When used for demographic inference, Jaatha supports using the package coala as simulation engine. If these packages do not suit your needs, it is of course also possible to use the normal interface described in the Introduction vignette.

Creating a Model

Jaatha automatically creates a simulation function, parameter ranges and summary statistics from a coala model. We can for example specify a simple isolation-with-migration model using par_ranges to mark parameters we want to estimate with Jaatha:

if(require("coala")) {  
   model <- coal_model(c(10, 15), 100) +
      feat_mutation(par_range("theta", 1, 10)) +
      feat_migration(par_range("m", 0, 3), symmetric = TRUE) +
      feat_pop_merge(par_range("t_split", 0.1, 2), 2, 1) + 
      feat_recombination(1) +
      sumstat_jsfs()
}   
## Lade nötiges Paket: coala

We can now just pass this coala model to the create_jaatha_model function to convert it into a Jaatha model:

if(requireNamespace("coala")) {
     library(jaatha)
     jaatha_model <- create_jaatha_model(model)
}
## A simulation takes less than a second

This uses coala for the simulations, gets the parameter ranges specified with par_range and uses summary statistics added to the model. Coala supports a wide range of models. Please refer to its documentation for more information.

Importing Data

You can use coala’s calc_sumstats_form_data function to calculate the summary statistic for genetic data. The output of this function can be directly passed on to create_jaatha_data.

Running Jaatha

From here on, you can estimate parameters using the jaatha as described in the introduction vignette.

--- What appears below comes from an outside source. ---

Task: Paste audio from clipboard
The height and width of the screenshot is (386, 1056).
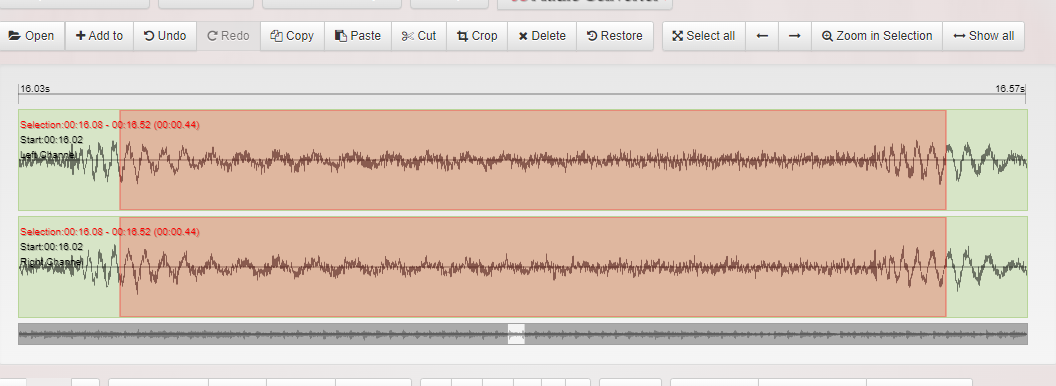Action: pos(358,36)
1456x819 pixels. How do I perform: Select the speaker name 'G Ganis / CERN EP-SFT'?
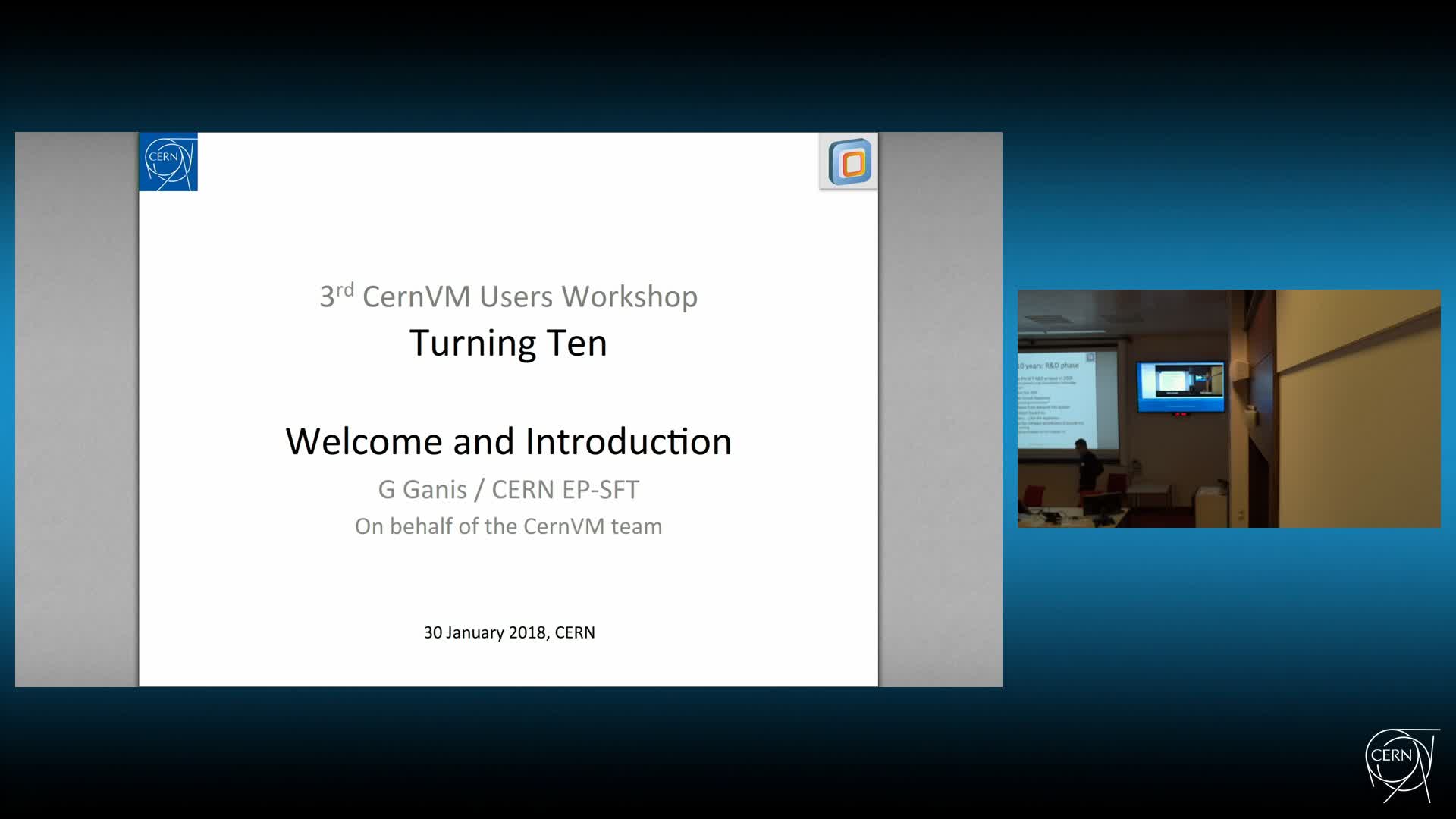pyautogui.click(x=508, y=490)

If you are using a simulator that is writing temporary files to disk (e.g. ms, msms and seq-gen), please make sure that there is sufficient free space on your tempdir() to store the output of sim simulations per core that you use (arguments sim and cores in the jaatha function). Also, please make sure that your machine does not run out of memory. Both will lead to failtures during the estimation process. Reducing the number of cores reduces both the required memory and disk space at the cost of a longer runtime.